• DATA UNDER STUDY:
-=-=-=-=-

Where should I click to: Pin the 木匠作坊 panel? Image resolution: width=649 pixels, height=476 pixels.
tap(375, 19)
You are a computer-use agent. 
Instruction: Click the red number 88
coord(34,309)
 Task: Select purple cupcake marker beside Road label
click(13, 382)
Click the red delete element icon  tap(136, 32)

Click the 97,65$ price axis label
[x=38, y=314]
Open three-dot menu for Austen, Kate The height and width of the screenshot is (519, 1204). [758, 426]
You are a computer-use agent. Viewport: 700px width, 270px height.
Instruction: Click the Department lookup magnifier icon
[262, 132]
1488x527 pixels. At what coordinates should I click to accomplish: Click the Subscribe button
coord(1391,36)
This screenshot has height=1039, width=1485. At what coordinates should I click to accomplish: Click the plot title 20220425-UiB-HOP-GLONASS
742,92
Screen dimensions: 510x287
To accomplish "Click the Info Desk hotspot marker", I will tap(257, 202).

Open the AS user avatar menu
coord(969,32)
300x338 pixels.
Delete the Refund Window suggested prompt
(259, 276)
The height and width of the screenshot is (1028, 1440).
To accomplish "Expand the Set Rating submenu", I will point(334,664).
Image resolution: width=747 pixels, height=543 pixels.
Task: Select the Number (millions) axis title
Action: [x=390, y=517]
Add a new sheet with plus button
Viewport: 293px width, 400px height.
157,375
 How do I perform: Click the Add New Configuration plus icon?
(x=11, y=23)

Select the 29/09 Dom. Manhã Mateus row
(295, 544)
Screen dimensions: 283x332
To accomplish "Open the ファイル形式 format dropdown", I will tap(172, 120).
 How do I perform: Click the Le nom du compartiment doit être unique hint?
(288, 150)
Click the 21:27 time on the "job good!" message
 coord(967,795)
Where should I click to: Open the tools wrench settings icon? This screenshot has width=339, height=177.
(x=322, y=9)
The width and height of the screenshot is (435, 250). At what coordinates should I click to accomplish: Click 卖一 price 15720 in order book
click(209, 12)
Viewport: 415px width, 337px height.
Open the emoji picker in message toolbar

-=-=-=-=-

In your answer, print every entry exactly as it appears.

• RESPONSE:
Where should I click to: Pin the 木匠作坊 panel? Image resolution: width=649 pixels, height=476 pixels.
tap(375, 19)
You are a computer-use agent. 
Instruction: Click the red number 88
coord(34,309)
 Task: Select purple cupcake marker beside Road label
click(13, 382)
Click the red delete element icon  tap(136, 32)

Click the 97,65$ price axis label
[x=38, y=314]
Open three-dot menu for Austen, Kate The height and width of the screenshot is (519, 1204). [758, 426]
You are a computer-use agent. Viewport: 700px width, 270px height.
Instruction: Click the Department lookup magnifier icon
[262, 132]
1488x527 pixels. At what coordinates should I click to accomplish: Click the Subscribe button
coord(1391,36)
This screenshot has height=1039, width=1485. At what coordinates should I click to accomplish: Click the plot title 20220425-UiB-HOP-GLONASS
742,92
Screen dimensions: 510x287
To accomplish "Click the Info Desk hotspot marker", I will tap(257, 202).

Open the AS user avatar menu
coord(969,32)
300x338 pixels.
Delete the Refund Window suggested prompt
(259, 276)
The height and width of the screenshot is (1028, 1440).
To accomplish "Expand the Set Rating submenu", I will point(334,664).
Image resolution: width=747 pixels, height=543 pixels.
Task: Select the Number (millions) axis title
Action: [x=390, y=517]
Add a new sheet with plus button
Viewport: 293px width, 400px height.
157,375
 How do I perform: Click the Add New Configuration plus icon?
(x=11, y=23)

Select the 29/09 Dom. Manhã Mateus row
(295, 544)
Screen dimensions: 283x332
To accomplish "Open the ファイル形式 format dropdown", I will tap(172, 120).
 How do I perform: Click the Le nom du compartiment doit être unique hint?
(288, 150)
Click the 21:27 time on the "job good!" message
 coord(967,795)
Where should I click to: Open the tools wrench settings icon? This screenshot has width=339, height=177.
(x=322, y=9)
The width and height of the screenshot is (435, 250). At what coordinates should I click to accomplish: Click 卖一 price 15720 in order book
click(209, 12)
Viewport: 415px width, 337px height.
Open the emoji picker in message toolbar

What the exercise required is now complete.